=== PROVIDED DATA ===
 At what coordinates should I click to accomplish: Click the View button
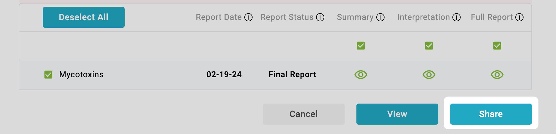[x=397, y=114]
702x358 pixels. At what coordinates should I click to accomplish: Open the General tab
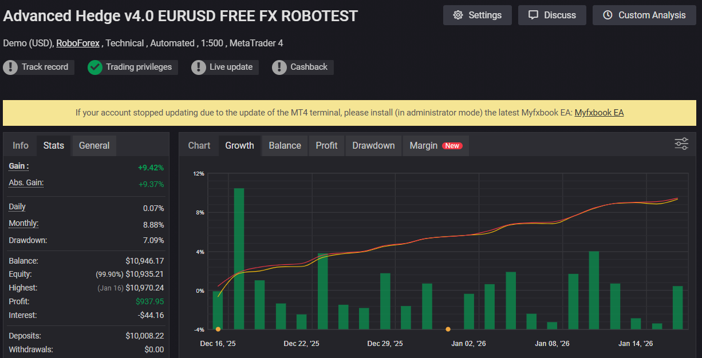click(94, 146)
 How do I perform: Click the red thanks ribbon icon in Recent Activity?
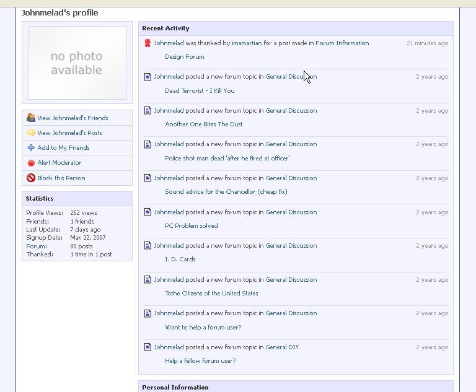pyautogui.click(x=148, y=43)
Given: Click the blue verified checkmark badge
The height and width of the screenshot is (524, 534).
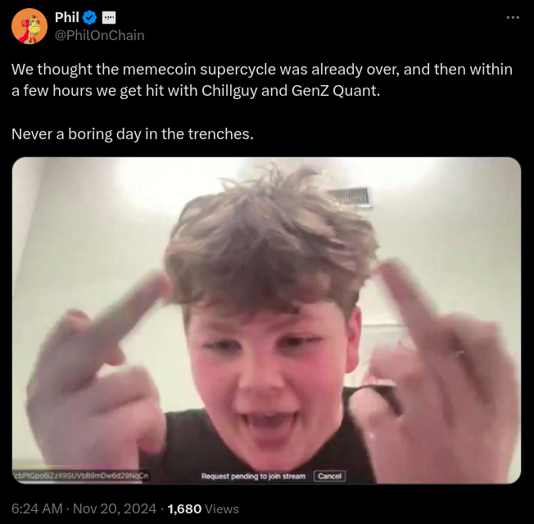Looking at the screenshot, I should click(89, 17).
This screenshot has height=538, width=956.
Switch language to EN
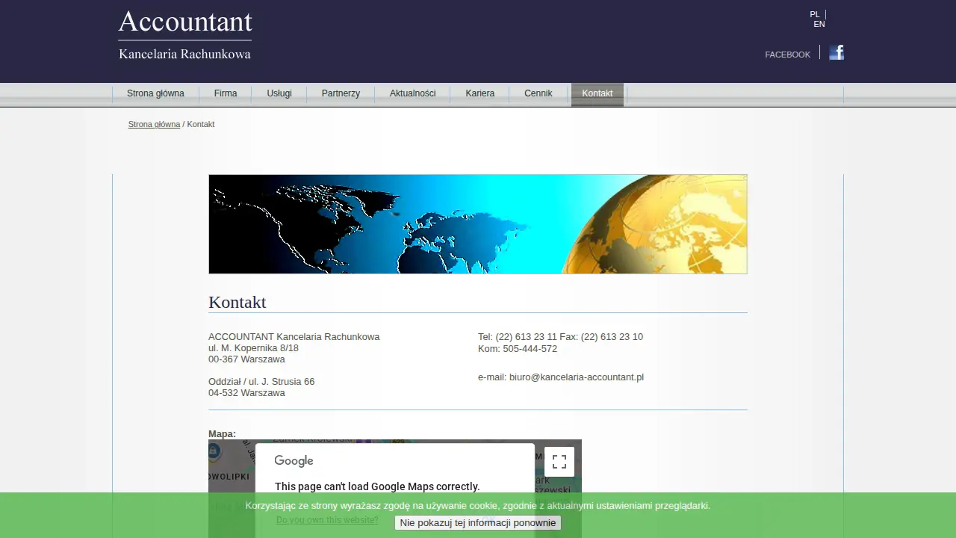819,24
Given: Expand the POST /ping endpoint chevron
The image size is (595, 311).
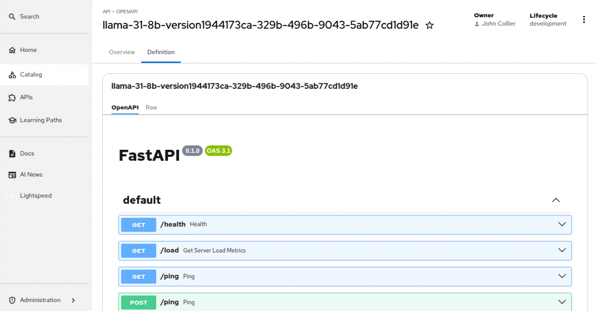Looking at the screenshot, I should tap(562, 302).
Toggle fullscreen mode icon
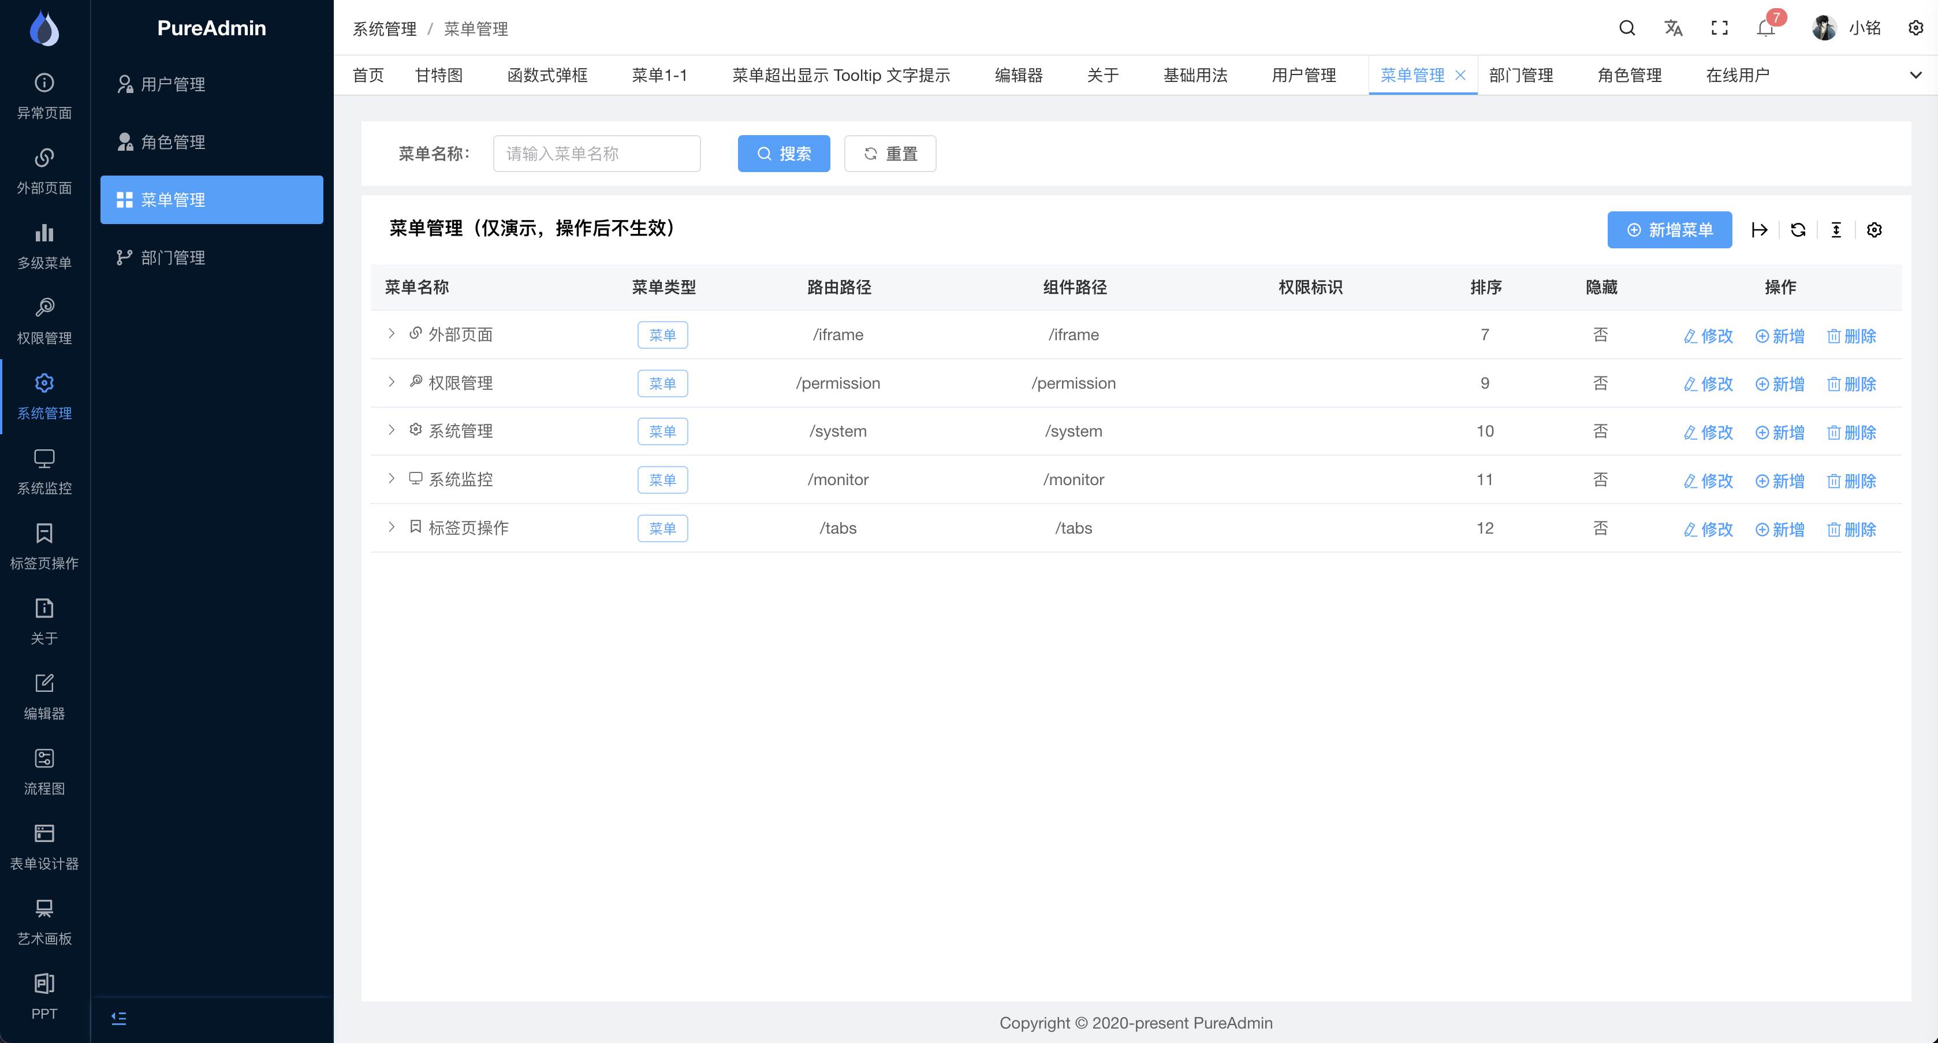 point(1719,28)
===
**TASK**
Update the rows above by replacing "coordinates" with "position" throughout, keeping every other word unchanged. Reproduce the revised rows without the pictures.

**OUTPUT**
 At what position should I click to accomplish: Click the View button
[x=397, y=114]
702x358 pixels. At what position should I click to accomplish: Open the General tab
click(94, 146)
 How do I perform: Click the red thanks ribbon icon in Recent Activity?
pyautogui.click(x=148, y=43)
Given: Click the blue verified checkmark badge
The height and width of the screenshot is (524, 534).
Looking at the screenshot, I should click(89, 17).
This screenshot has height=538, width=956.
Switch language to EN
819,24
Given: Expand the POST /ping endpoint chevron
The image size is (595, 311).
Looking at the screenshot, I should tap(562, 302).
Toggle fullscreen mode icon
 point(1719,28)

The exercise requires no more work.